Jean-Baptiste Lamarck had originally proposed a theory on the transmutation of species that was largely based on a progressive drive toward greater complexity. Lamarck also believed, as did many others at the time, that characteristics acquired during the course of an organism's life could be inherited by the next generation, and he saw this as a secondary evolutionary mechanism that produced adaptation to the environment. Typically, such characteristics included changes caused by the use or disuse of a particular organ. It was this mechanism of evolutionary adaptation through the inheritance of acquired characteristics that much later came to be known as Lamarckism.[22] Although Alfred Russel Wallace completely rejected the concept in favor of natural selection, Charles Darwin always included what he called Effects of the increased Use and Disuse of Parts, as controlled by Natural Selection in On the Origin of Species, giving examples such as large ground feeding birds getting stronger legs through exercise, and weaker wings from not flying until, like the ostrich, they could not fly at all.[23]

In the late 19th century the term neo-Lamarckism came to be associated with the position of naturalists who viewed the inheritance of acquired characteristics as the most important evolutionary mechanism. Advocates of this position included the British writer and Darwin critic Samuel Butler, the German biologist Ernst Haeckel, the American paleontologists Edward Drinker Cope and Alpheus Hyatt, and the American entomologist Alpheus Packard. They considered Lamarckism to be more progressive and thus philosophically superior to Darwin's idea of natural selection acting on random variation. Butler and Cope both believed that this allowed organisms to effectively drive their own evolution, since organisms that developed new behaviors would change the patterns of use of their organs and thus kick-start the evolutionary process. In addition, Cope and Haeckel both believed that evolution was a progressive process. The idea of linear progress was an important part of Haeckel's recapitulation theory of evolution, which held that the embryological development of an organism repeats its evolutionary history. Cope and Hyatt looked for, and thought they found, patterns of linear progression in the fossil record.[24][25] Packard argued that the loss of vision in the blind cave insects he studied was best explained through a Lamarckian process of atrophy through disuse combined with inheritance of acquired characteristics. Packard also wrote a book about Lamarck and his writings.[24][26]
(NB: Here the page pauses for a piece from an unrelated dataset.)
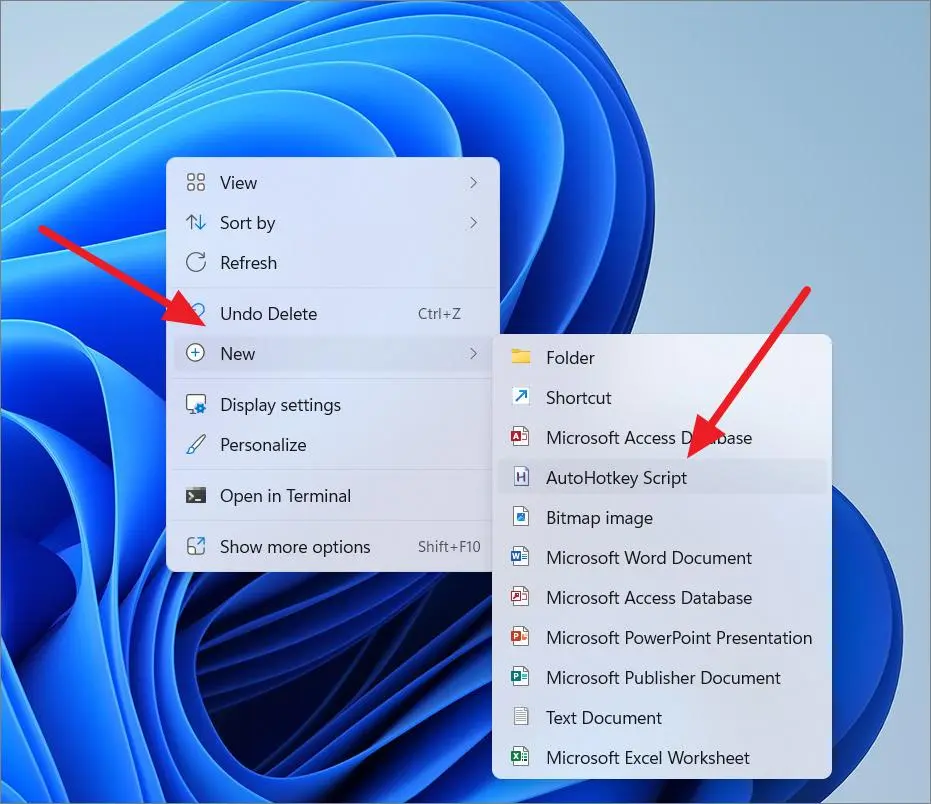Click the yellow Folder icon
This screenshot has width=931, height=804.
(x=521, y=357)
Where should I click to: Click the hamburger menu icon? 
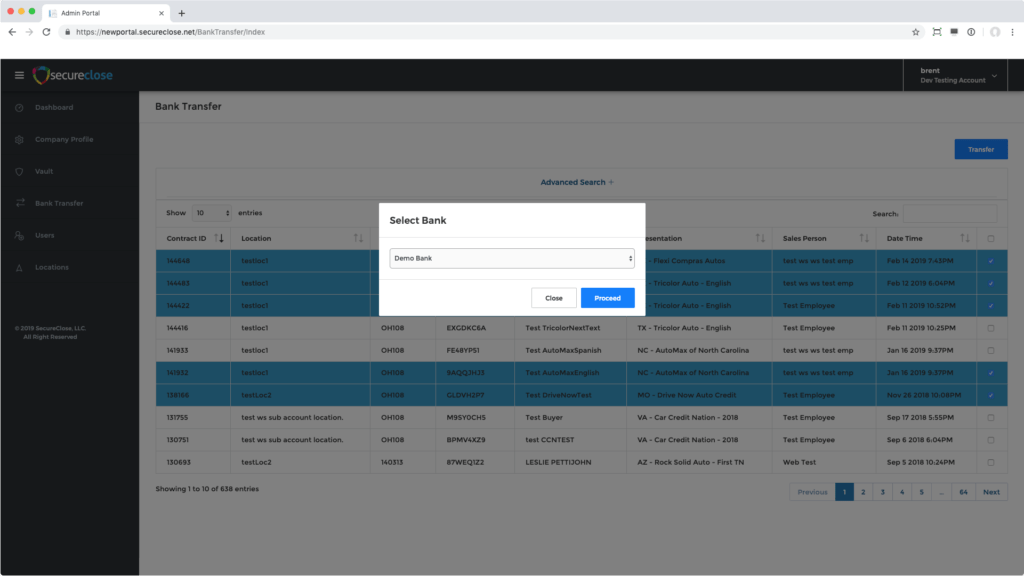(19, 76)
Many American proponents of neo-Lamarckism were strongly influenced by Louis Agassiz and a number of them, including Hyatt and Packard, were his students. Agassiz had an idealistic view of nature, connected with natural theology, that emphasized the importance of order and pattern. Agassiz never accepted evolution; his followers did, but they continued his program of searching for orderly patterns in nature, which they considered to be consistent with divine providence, and preferred evolutionary mechanisms like neo-Lamarckism and orthogenesis that would be likely to produce them.[24][26]
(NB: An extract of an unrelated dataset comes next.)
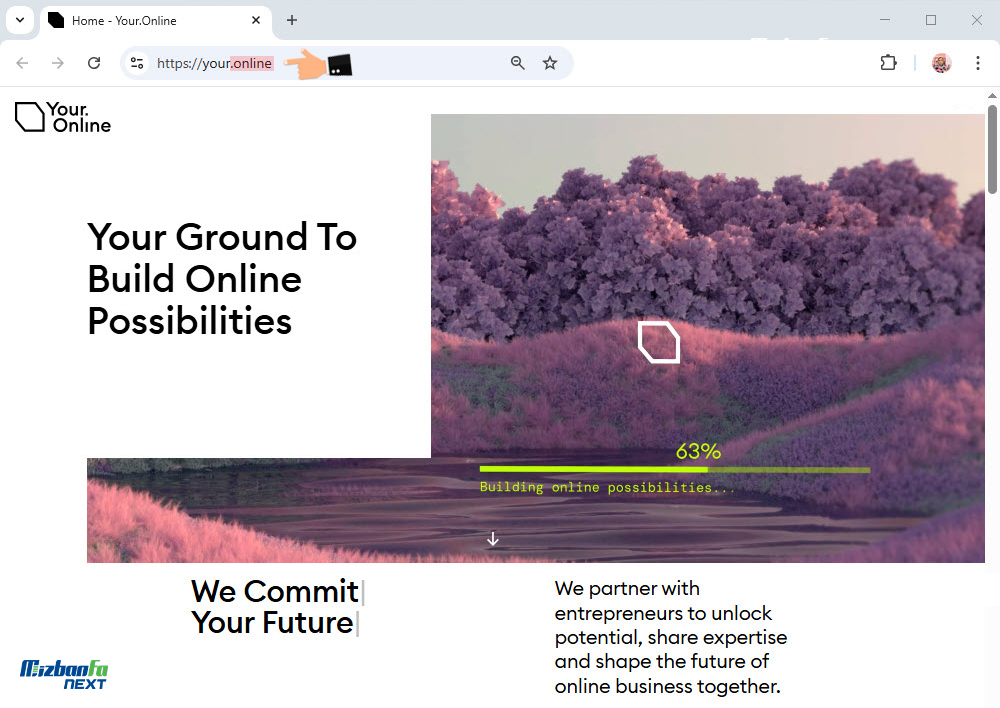Close the Home - Your.Online tab
The height and width of the screenshot is (708, 1000).
coord(256,20)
In Britain the botanist George Henslow, the son of John Stevens Henslow who had been Darwin's mentor at the University of Cambridge, was an important advocate of neo-Lamarckism. He studied how environmental stress affected the development of plants, and he wrote that the variations induced by such environmental factors could largely explain evolution. The science historian Peter J. Bowler writes that, as was typical of many 19th century Lamarckians, Henslow did not appear to understand the need to demonstrate that such environmentally induced variations would be inherited by descendants that developed in the absence of the environmental factors that produced them, but merely assumed that they would be.[27]

Critics of neo-Lamarckism pointed out that no one had ever produced solid evidence for the inheritance of acquired characteristics. The experimental work of the German biologist August Weismann resulted in the germ plasm theory of inheritance. This led him to declare that inheritance of acquired characteristics was flatly impossible, since the Weismann barrier would prevent any changes that occurred to the body after birth from being inherited by the next generation. Despite these criticisms, neo-Lamarckism remained the most popular alternative to natural selection at the end of the 19th century, and would remain the position of some naturalists well into the 20th century.[25][28]

The 21st century discovery of epigenetics, a mechanism where behaviorally-influenced gene expression may be heritable, is a related but distinct phenomena. Modern scientists studying epigenetics view it only as a potential contributing phenomenon to inheritance, not a whole-sale alternative to natural selection.

Baldwin effect[edit]

As a consequence of the debate over the viability of neo-Lamarckism in the 1890s, James Mark Baldwin, Henry Fairfield Osborne and C. Lloyd Morgan all independently proposed a mechanism where new learned behaviors could cause the evolution of new instincts and physical traits through natural selection without resort to the inheritance of acquired characteristics. They proposed that if individuals in a species benefited from learning a particular new behavior, the ability to learn that behavior could be favored by natural selection, and the end result would be the evolution of new instincts and eventually new physical adaptations. This became known as the Baldwin effect and it has remained a topic of debate and research in evolutionary biology ever since.[29]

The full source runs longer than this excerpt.